■ **Goal**: Return each line of the material that contains the string "Where". Letter case counts.

-- Start of Record extracts --

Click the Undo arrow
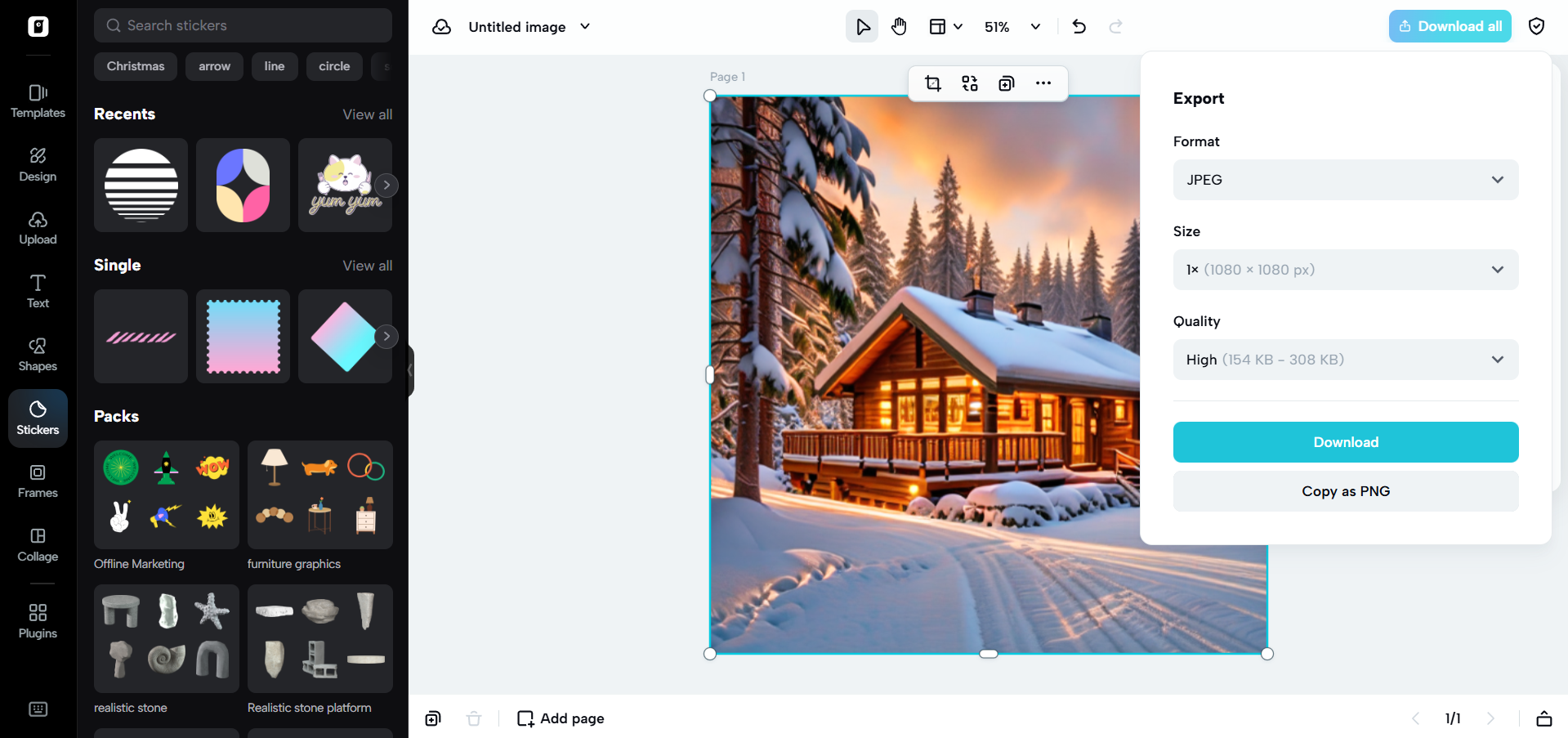 (1079, 26)

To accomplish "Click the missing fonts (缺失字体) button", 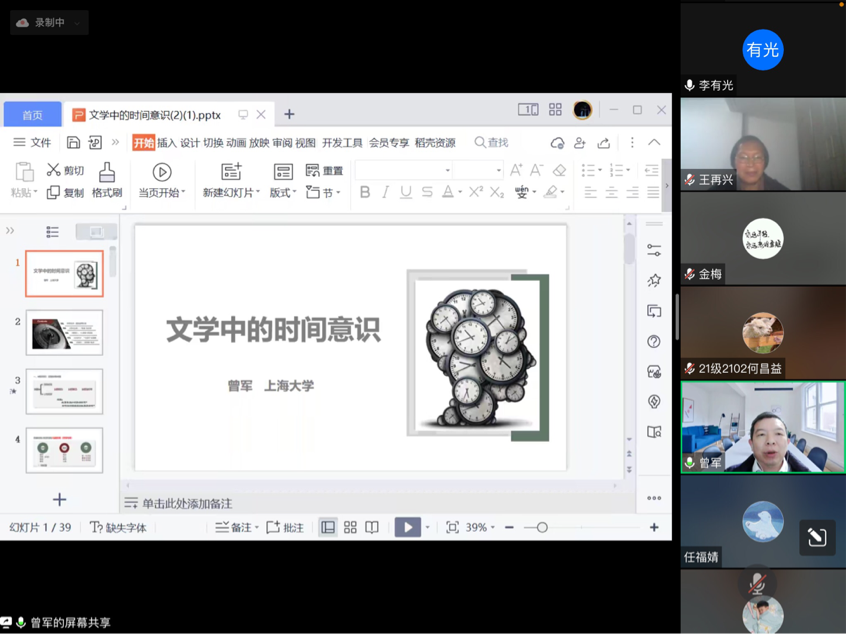I will (x=118, y=527).
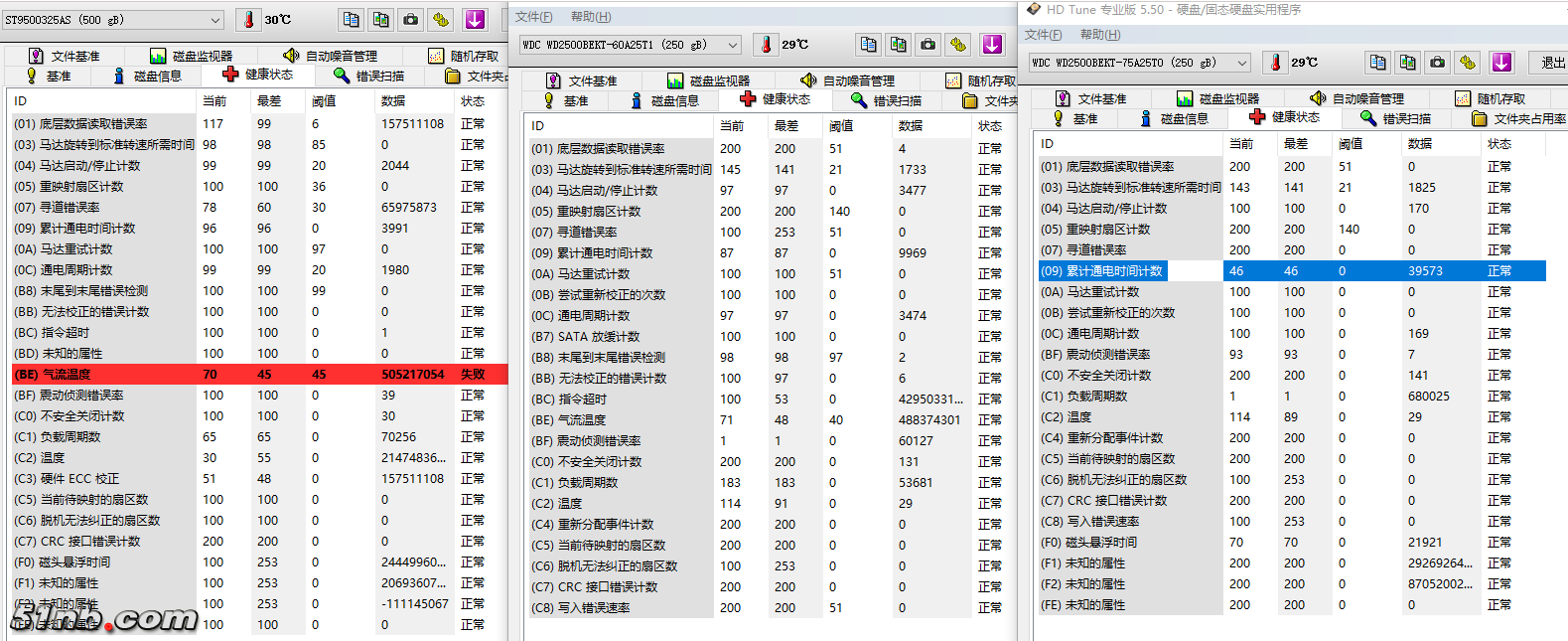
Task: Click the 退出 exit button
Action: click(x=1551, y=63)
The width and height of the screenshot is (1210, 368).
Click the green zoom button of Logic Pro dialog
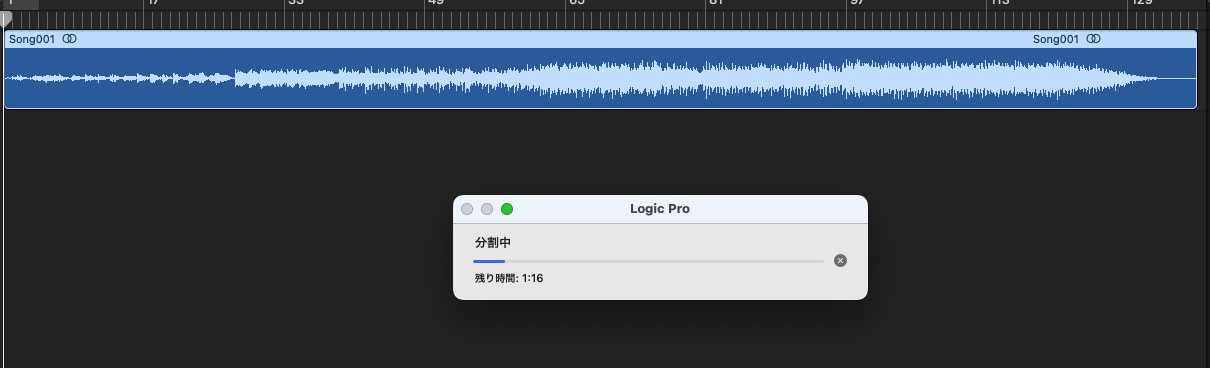click(507, 209)
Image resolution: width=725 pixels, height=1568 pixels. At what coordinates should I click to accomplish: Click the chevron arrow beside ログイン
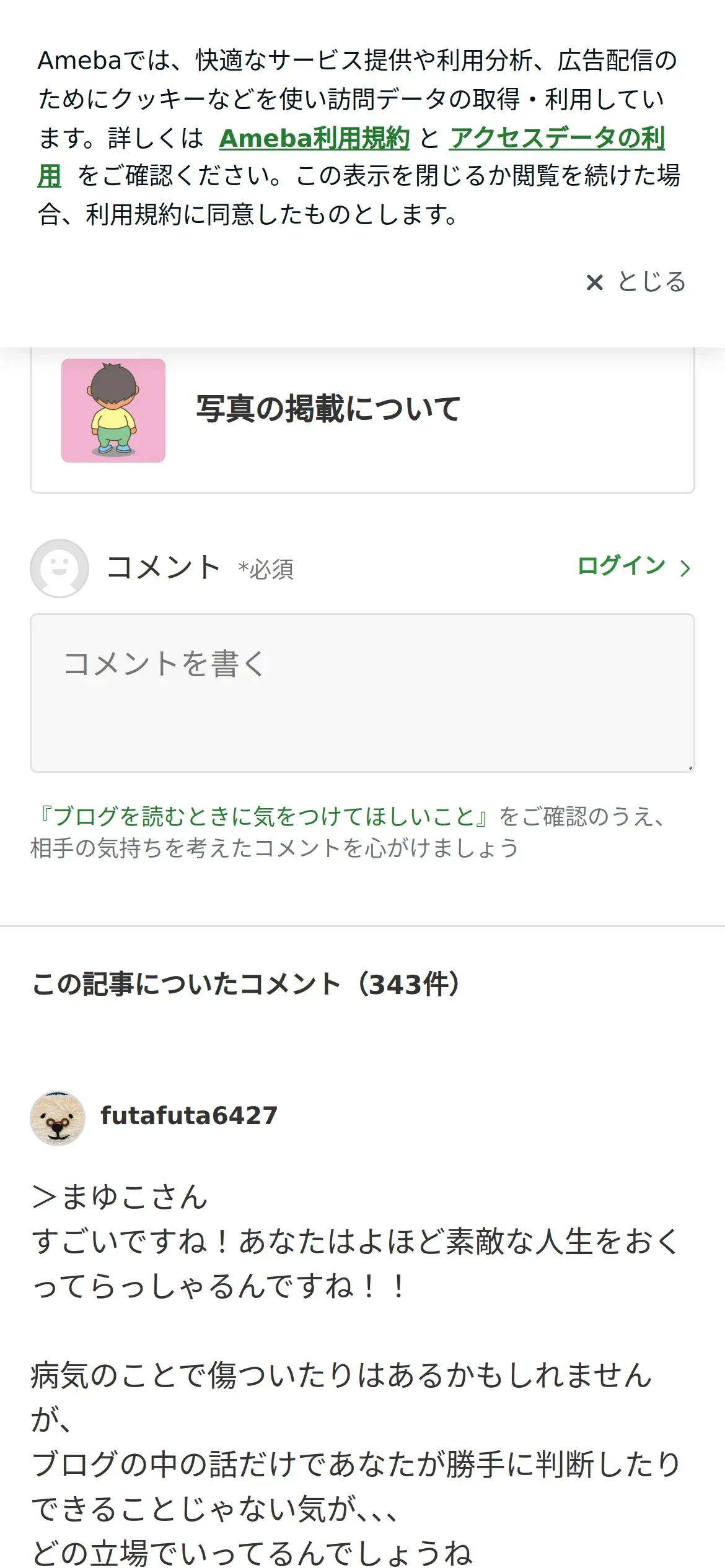(684, 568)
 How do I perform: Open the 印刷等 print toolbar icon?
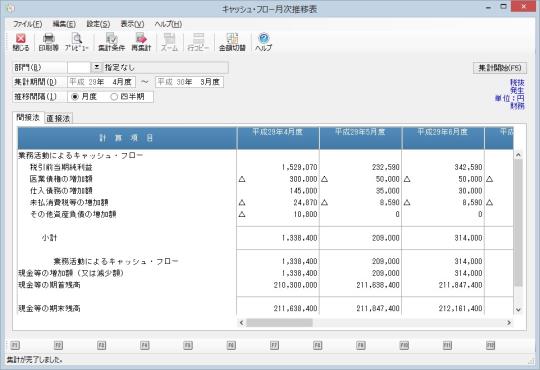tap(48, 42)

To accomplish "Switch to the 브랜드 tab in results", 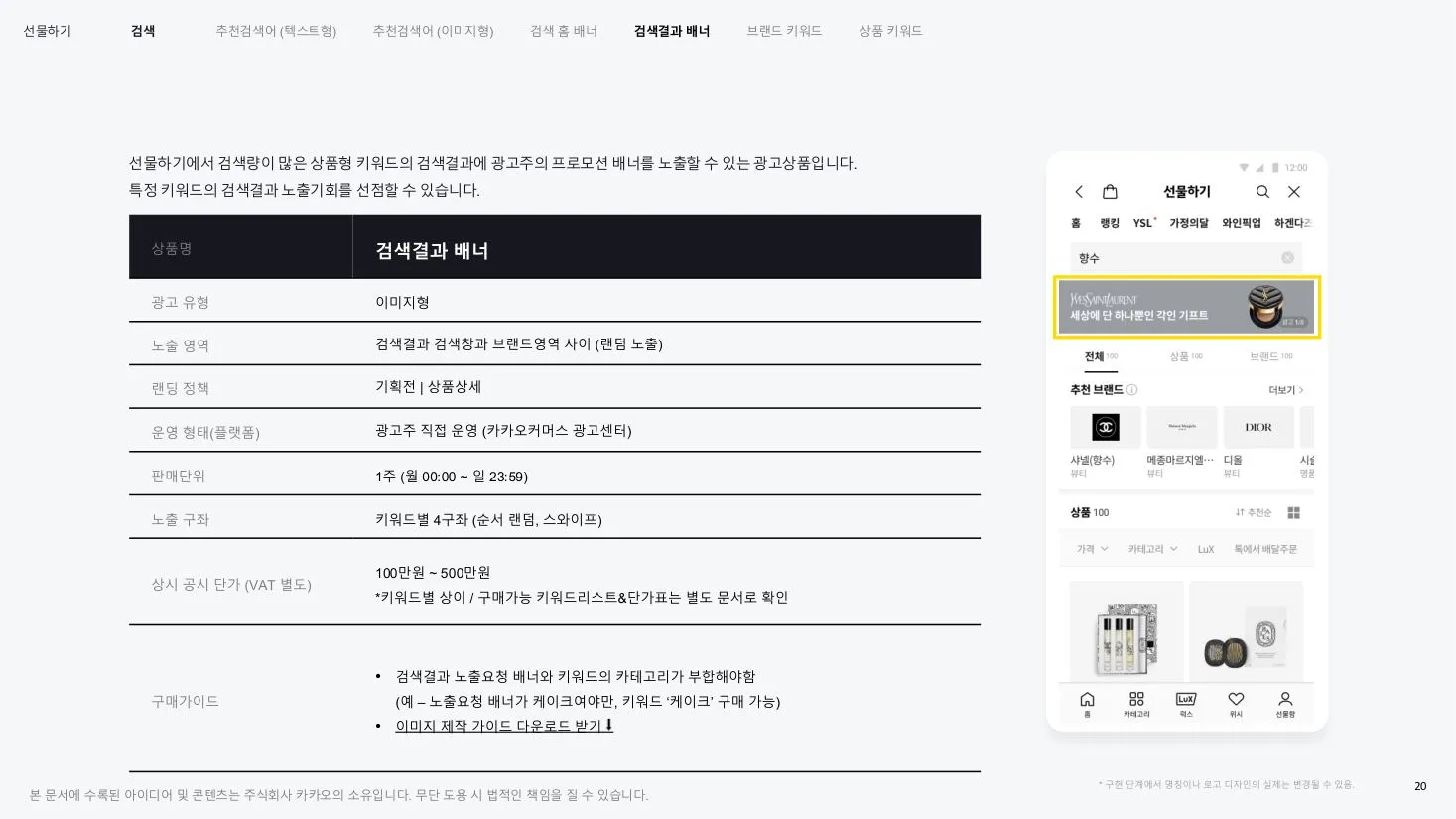I will tap(1270, 356).
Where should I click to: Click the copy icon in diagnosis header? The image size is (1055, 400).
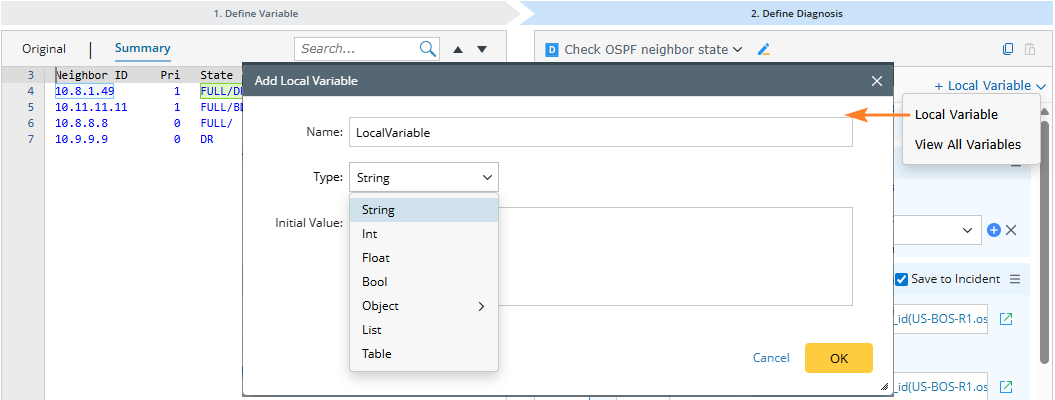1008,49
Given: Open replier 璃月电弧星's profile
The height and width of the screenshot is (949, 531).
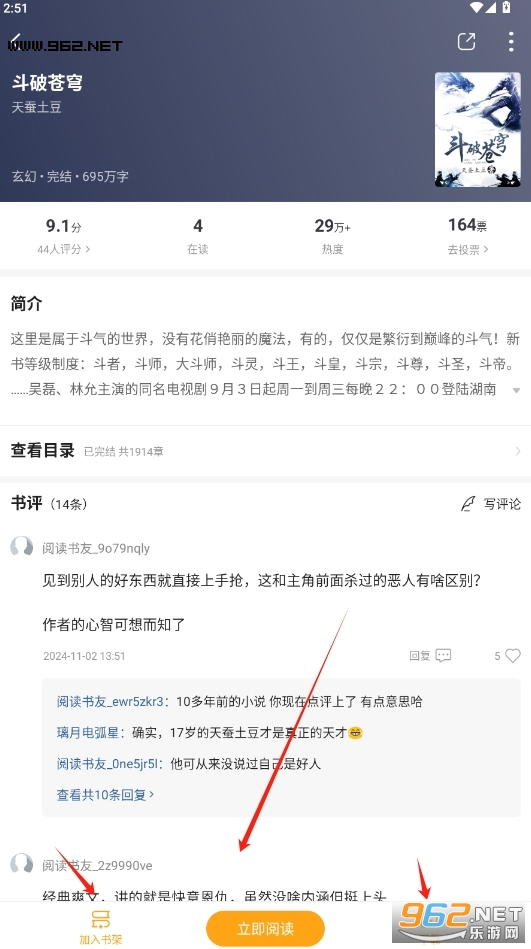Looking at the screenshot, I should pyautogui.click(x=87, y=732).
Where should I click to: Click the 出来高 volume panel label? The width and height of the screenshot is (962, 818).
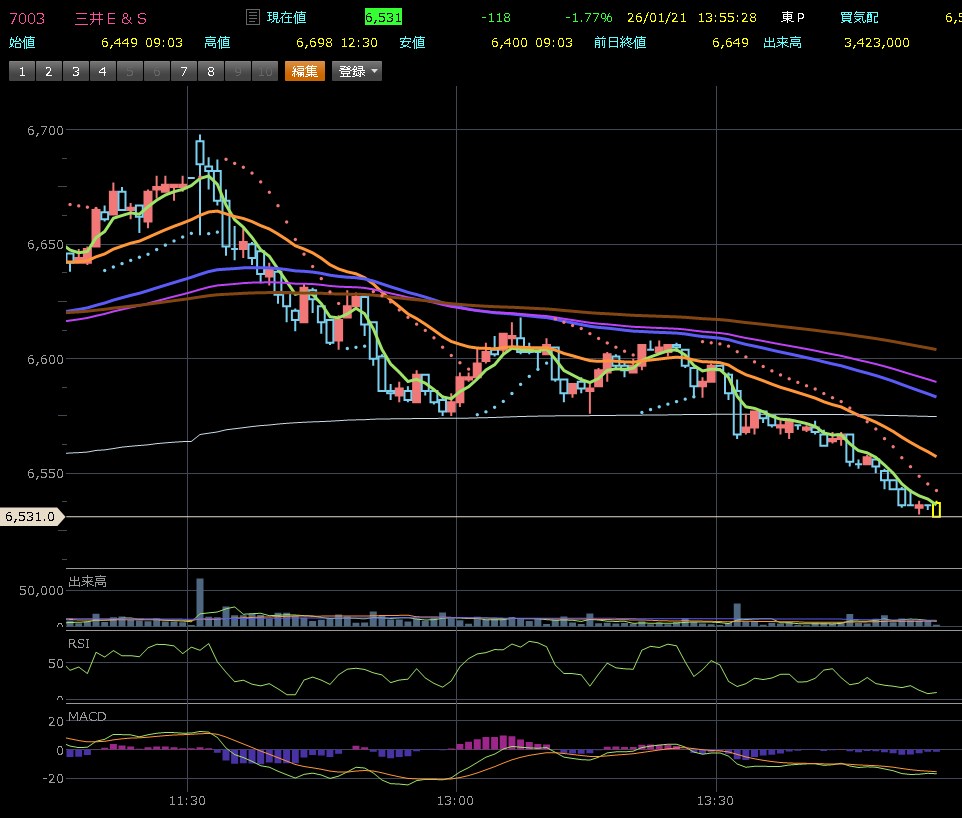click(x=87, y=581)
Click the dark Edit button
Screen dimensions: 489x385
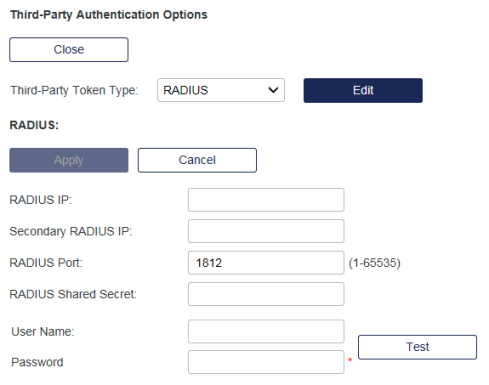pyautogui.click(x=363, y=90)
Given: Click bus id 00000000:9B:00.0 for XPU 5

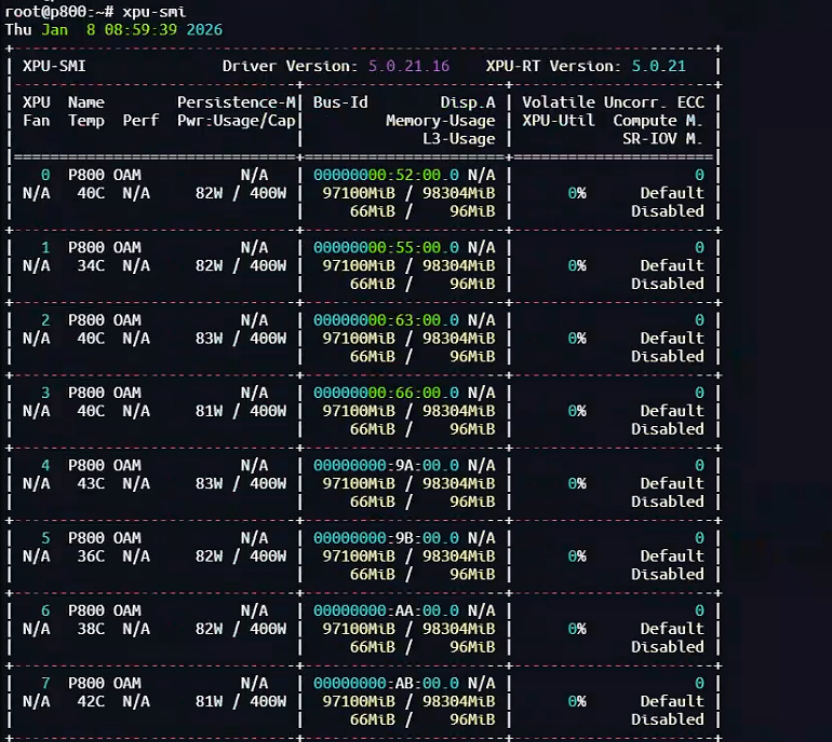Looking at the screenshot, I should point(386,538).
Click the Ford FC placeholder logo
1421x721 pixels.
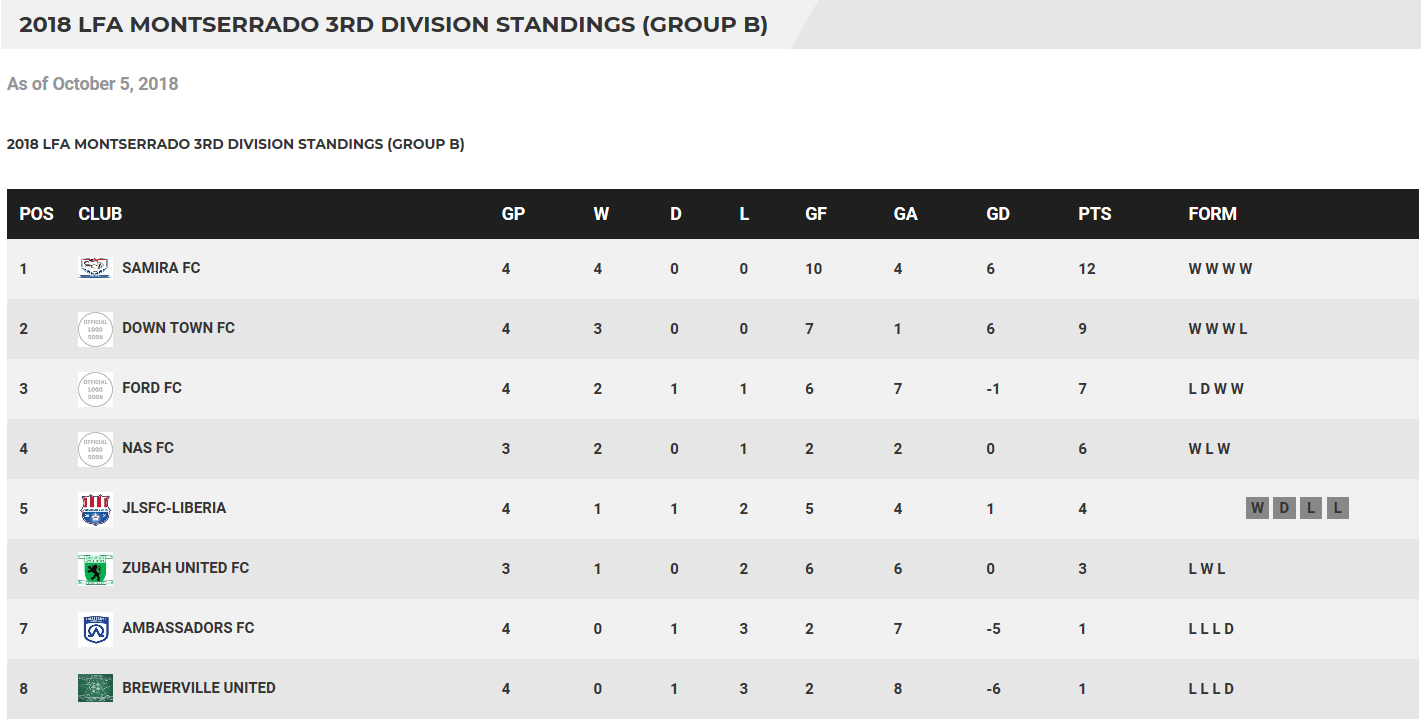coord(95,389)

-- End of Record extracts --

■ **The response**:
Where should I click to: Click the copy icon in diagnosis header? The image size is (1055, 400).
Where should I click to: Click the 出来高 volume panel label? The width and height of the screenshot is (962, 818).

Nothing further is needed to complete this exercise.